In der besuchten Vorstellung, der Bielefelder Premiere am 17. November, tanzte die Taiwanesin Hsuan Cheng aus dem Bielefelder Ensemble dieses große Solo. Mit grandioser Intensität und Geschmeidigkeit lebt sie die "Sendung" dieser jungen Priesterin stolz und würdevoll. Cheng, Folkwang-Absolventin wie viele andere an diesem Projekt Beteiligte und eine der sechs "Auserwählten" für die Vorstellungen bis zum Frühjahr, strahlt eine bisher an ihr noch nicht wahrgenommene Aura aus, die das Opfer zur Besiegerin des Winters, der Vergänglichkeit macht. Eine staunenswerte, durchaus plausible Wendung. Freilich nannte Wigman ihre Sacre-Version ja auch Frühlingsweihe und eben nicht "Opfer". Ganz und gar fehlt in dieser Szene deshalb wohl auch "das Panische", das Wigman für dieses Ballett durchaus einfordert.

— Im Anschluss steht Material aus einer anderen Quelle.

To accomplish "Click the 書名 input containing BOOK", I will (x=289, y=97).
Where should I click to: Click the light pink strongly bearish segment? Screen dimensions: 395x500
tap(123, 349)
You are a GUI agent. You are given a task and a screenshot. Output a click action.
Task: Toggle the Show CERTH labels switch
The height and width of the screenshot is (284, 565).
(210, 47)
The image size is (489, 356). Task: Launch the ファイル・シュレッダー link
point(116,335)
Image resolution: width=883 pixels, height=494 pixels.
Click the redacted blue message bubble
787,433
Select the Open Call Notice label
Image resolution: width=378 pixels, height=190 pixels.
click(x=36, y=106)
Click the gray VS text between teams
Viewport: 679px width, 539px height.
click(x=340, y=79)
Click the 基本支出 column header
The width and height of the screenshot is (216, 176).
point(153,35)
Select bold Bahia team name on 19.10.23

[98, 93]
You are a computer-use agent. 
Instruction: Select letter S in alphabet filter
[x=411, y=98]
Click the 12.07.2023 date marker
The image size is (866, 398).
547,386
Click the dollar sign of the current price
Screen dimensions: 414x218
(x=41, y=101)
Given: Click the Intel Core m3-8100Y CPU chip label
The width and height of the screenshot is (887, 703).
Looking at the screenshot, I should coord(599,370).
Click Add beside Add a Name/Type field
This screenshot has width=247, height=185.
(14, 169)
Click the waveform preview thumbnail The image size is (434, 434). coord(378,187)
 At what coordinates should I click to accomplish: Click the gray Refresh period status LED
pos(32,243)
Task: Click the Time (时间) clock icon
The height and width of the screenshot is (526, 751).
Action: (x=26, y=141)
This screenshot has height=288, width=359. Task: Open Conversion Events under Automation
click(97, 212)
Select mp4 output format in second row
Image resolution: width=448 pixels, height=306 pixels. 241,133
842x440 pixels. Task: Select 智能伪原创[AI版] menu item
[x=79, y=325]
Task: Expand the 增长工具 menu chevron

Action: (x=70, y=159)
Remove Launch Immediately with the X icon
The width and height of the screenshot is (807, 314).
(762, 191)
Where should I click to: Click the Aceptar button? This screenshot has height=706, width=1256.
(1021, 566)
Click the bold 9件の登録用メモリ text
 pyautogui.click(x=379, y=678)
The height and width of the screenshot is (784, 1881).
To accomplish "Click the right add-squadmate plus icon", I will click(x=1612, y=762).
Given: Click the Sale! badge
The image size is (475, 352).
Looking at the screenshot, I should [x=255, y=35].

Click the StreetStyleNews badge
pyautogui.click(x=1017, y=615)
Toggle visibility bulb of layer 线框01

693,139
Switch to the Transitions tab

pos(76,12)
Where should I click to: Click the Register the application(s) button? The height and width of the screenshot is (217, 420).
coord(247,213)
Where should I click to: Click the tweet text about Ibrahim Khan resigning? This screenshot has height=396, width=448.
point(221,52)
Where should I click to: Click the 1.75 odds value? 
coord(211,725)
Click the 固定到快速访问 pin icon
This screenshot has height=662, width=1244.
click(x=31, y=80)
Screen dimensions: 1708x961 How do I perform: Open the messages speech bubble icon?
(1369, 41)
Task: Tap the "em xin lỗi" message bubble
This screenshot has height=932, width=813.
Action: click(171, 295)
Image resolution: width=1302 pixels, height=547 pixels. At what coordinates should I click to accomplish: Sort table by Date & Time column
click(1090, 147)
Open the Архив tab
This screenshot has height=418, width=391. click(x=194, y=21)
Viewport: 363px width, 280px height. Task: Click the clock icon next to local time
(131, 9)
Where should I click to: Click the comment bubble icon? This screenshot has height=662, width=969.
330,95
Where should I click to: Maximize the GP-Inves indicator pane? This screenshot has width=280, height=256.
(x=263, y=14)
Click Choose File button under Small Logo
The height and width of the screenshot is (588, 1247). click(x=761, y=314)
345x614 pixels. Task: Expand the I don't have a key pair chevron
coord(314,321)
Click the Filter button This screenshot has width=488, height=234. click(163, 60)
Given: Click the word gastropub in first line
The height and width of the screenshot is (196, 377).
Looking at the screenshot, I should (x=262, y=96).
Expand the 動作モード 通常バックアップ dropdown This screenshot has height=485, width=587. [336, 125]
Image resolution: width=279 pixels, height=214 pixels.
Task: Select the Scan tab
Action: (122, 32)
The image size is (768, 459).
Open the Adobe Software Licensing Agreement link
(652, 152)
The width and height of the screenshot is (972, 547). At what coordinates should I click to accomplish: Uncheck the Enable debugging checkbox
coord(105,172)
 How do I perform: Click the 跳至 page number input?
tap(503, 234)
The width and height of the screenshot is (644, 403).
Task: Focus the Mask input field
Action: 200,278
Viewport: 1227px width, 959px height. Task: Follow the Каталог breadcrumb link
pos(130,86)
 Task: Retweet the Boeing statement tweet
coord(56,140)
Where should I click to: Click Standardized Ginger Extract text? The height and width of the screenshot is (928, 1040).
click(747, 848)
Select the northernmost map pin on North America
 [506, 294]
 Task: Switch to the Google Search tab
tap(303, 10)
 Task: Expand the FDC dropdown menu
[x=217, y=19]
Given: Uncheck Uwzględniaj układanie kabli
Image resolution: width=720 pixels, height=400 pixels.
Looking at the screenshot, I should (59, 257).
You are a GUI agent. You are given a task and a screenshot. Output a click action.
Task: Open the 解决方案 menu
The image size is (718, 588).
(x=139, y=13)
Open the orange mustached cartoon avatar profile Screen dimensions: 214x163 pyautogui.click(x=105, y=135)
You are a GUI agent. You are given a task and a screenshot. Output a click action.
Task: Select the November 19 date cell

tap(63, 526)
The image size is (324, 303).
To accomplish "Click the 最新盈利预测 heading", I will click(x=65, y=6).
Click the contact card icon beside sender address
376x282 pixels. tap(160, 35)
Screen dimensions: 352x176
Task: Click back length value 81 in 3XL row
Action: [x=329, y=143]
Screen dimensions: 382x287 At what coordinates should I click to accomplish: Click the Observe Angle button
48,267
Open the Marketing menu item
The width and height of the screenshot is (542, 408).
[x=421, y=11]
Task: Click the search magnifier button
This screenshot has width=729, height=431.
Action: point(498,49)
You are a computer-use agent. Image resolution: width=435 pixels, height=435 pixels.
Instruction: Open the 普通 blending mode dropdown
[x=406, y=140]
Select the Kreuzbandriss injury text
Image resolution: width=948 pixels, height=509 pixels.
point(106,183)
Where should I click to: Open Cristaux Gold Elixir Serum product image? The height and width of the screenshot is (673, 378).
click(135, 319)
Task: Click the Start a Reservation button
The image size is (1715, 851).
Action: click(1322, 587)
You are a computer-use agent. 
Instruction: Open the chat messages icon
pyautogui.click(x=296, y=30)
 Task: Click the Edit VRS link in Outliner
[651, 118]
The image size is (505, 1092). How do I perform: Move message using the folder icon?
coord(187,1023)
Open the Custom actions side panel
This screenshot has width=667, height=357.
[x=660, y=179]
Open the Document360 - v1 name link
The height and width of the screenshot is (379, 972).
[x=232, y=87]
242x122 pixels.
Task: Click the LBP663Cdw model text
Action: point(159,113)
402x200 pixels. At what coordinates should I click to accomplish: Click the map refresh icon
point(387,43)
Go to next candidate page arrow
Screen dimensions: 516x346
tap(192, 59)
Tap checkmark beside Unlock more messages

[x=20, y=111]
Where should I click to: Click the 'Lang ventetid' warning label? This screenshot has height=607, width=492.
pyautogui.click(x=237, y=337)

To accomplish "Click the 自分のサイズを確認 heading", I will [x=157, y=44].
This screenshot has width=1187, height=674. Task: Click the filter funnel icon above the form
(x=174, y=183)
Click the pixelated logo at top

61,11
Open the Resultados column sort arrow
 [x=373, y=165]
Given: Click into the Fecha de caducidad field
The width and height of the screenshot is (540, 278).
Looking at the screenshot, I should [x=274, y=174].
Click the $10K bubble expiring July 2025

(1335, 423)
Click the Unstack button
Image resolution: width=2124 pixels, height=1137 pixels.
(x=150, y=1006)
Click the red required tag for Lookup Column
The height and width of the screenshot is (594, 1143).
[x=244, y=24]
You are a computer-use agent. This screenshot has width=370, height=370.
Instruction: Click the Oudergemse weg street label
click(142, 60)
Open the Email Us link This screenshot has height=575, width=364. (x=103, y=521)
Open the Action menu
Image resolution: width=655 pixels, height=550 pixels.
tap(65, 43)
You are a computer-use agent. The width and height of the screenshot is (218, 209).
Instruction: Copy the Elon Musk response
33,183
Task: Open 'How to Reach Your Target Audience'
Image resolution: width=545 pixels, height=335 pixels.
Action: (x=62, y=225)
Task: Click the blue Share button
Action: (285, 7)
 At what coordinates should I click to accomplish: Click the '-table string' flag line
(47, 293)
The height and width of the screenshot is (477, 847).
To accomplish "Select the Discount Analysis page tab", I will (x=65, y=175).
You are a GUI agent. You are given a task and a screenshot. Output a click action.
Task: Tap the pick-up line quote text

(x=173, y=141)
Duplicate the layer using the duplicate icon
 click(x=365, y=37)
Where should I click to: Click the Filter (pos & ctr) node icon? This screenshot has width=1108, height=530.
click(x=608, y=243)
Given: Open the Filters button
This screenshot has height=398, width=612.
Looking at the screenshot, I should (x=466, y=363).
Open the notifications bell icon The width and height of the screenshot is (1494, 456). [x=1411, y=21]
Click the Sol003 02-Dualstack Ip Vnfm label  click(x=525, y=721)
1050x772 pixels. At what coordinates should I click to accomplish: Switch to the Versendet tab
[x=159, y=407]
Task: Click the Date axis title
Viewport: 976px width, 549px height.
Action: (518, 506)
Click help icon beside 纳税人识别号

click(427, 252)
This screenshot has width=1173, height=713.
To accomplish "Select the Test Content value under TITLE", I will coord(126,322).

Die Bielefelder Philharmoniker spielen die kraftvoll dynamische Partitur unter der Leitung von Alexander Kalajdzic - eine beeindruckende Leistung, zumal auch die beiden vorangestellten Gruppenchoreografien mit Musik von Arvo Pärt und Steve Reich live begleitet werden. Wie Vorarbeiten wirken die abstrakten Stücke von Mauro de Candia (Fiat Lux)und Gregor Zöllig (Rauschen). Die beiden Tanztheaterdirektoren von Osnabrück und Bielefeld setzen mit ihren Studien über Raum, Licht und Klang eigenständig und dezent einen Kontrast zu Wigmans Ballett.
Zweifellos: Die Rekonstruktionsarbeit hat gelohnt. Dass Wigmans Sacre-Version allerdings Bestandteil des internationalen Repertoires wird, ist zweifelhaft - allenfalls als historischer Meilenstein wie Nijinskys Uraufführungs-Einrichtung hier und da einstudiert vielleicht. Zu anders hören wir heutige Zuschauer die harsche Brutalität von Strawinskys Musik. Zu sehr hat sich der Tanz verändert. So viel tiefer gehen uns etwa Meryl Tankards Solo für Paul White The Oracle unter die Haut - und noch immer Bauschs Frühlingsopfer.